Highlights & Insights¶
- Cross-domain transfer from 3D Gaussian Splatting to action recognition: The conceptual transfer from representing dense point clouds with Gaussian primitives to representing motion trajectories is both elegant and effective.
- Extremely compact 10-dimensional action token: mean (3) + scale (3) + quaternion (4) = 10 dimensions, compressing variable-length temporal sequences into a fixed-size representation with high computational efficiency.
- Dataset contribution: The hierarchical error annotations and association rule analysis in CPREval-6k reveal CPR error propagation chains, offering independent research value.
Limitations & Future Work¶
- The number of Gaussian components \(K\) is a hyperparameter; different actions may require different values of \(K\).
- The EM algorithm is non-differentiable, precluding end-to-end training of MGR parameters.
- Validation is limited to CPR, a highly repetitive motion; applicability to complex free-form actions remains unverified.
- 2D skeleton input discards depth information; 3D skeleton combined with MGR could yield further improvements.
Related Work & Insights¶
- vs. ST-GCN: ST-GCN employs graph convolution with temporal convolution at 43.76 GFLOPs; GaussMedAct achieves higher accuracy using only 4.45 GFLOPs via Gaussian mixture modeling and dual-stream encoding.
- vs.

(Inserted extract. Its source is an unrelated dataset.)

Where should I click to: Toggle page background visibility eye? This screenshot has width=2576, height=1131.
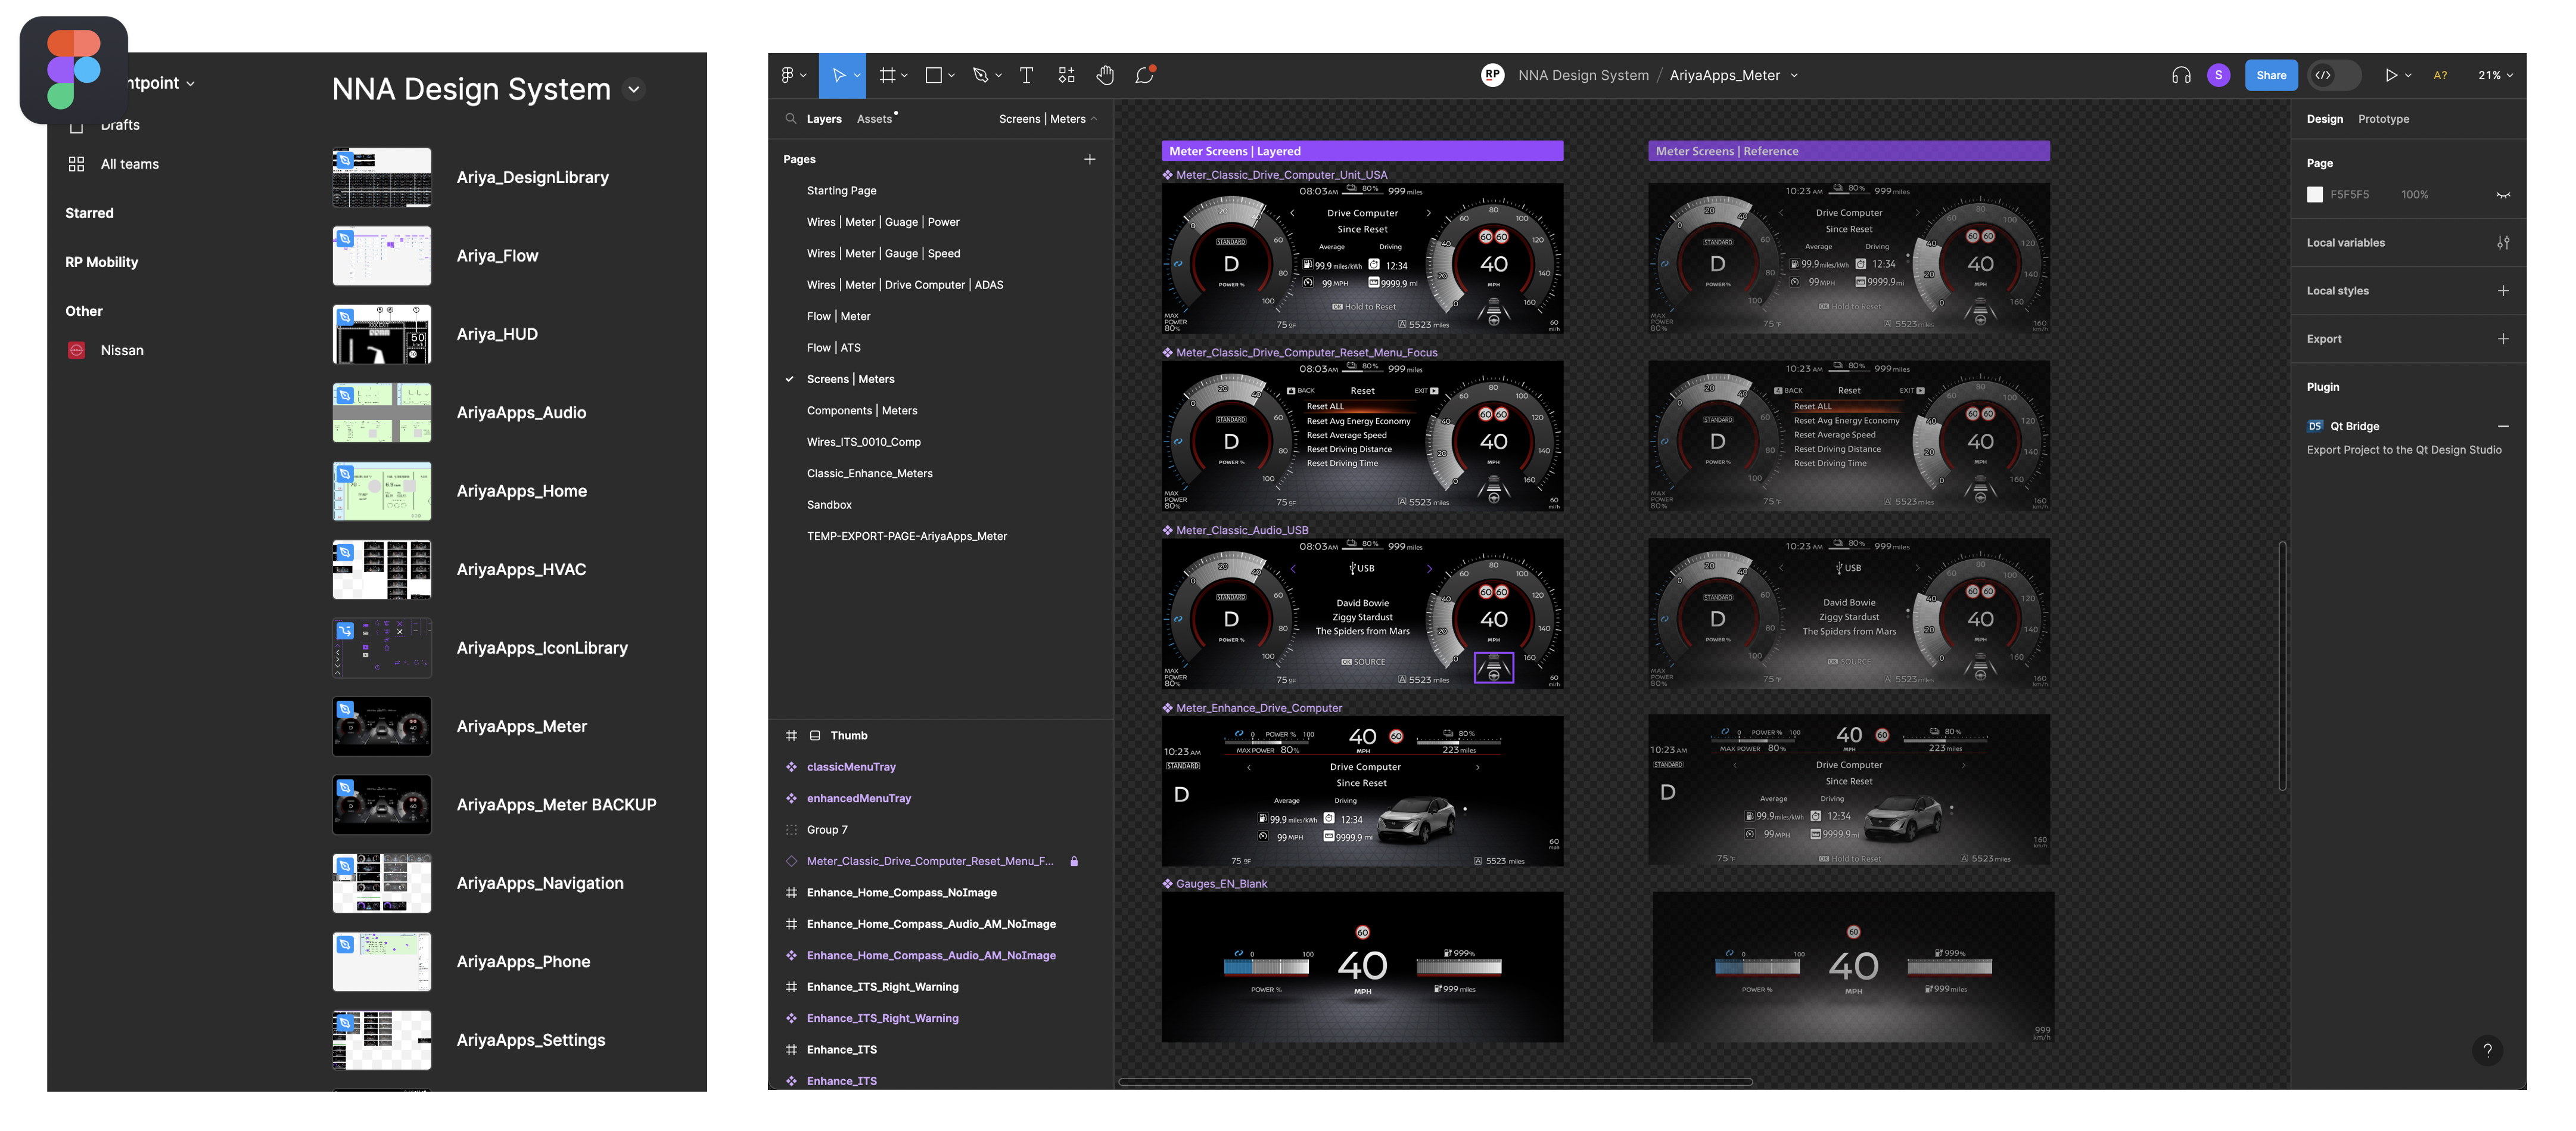(2503, 195)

TimeSformer: Although RGB Transformers capture rich features, they lack anatomical modeling; GaussMedAct's skeleton-based foundation makes it naturally suited for medical action evaluation.
Rating¶
- Novelty: ⭐⭐⭐⭐ Gaussian representation for action recognition constitutes a novel cross-domain transfer.
- Experimental Thoroughness: ⭐⭐⭐⭐ Covers new dataset, cross-dataset evaluation, ablation study, and real-world deployment.
- Writing Quality: ⭐⭐⭐⭐ Motivation is clear, though notation is dense.
- Value: ⭐⭐⭐⭐ Both the dataset and method have practical value for medical action evaluation.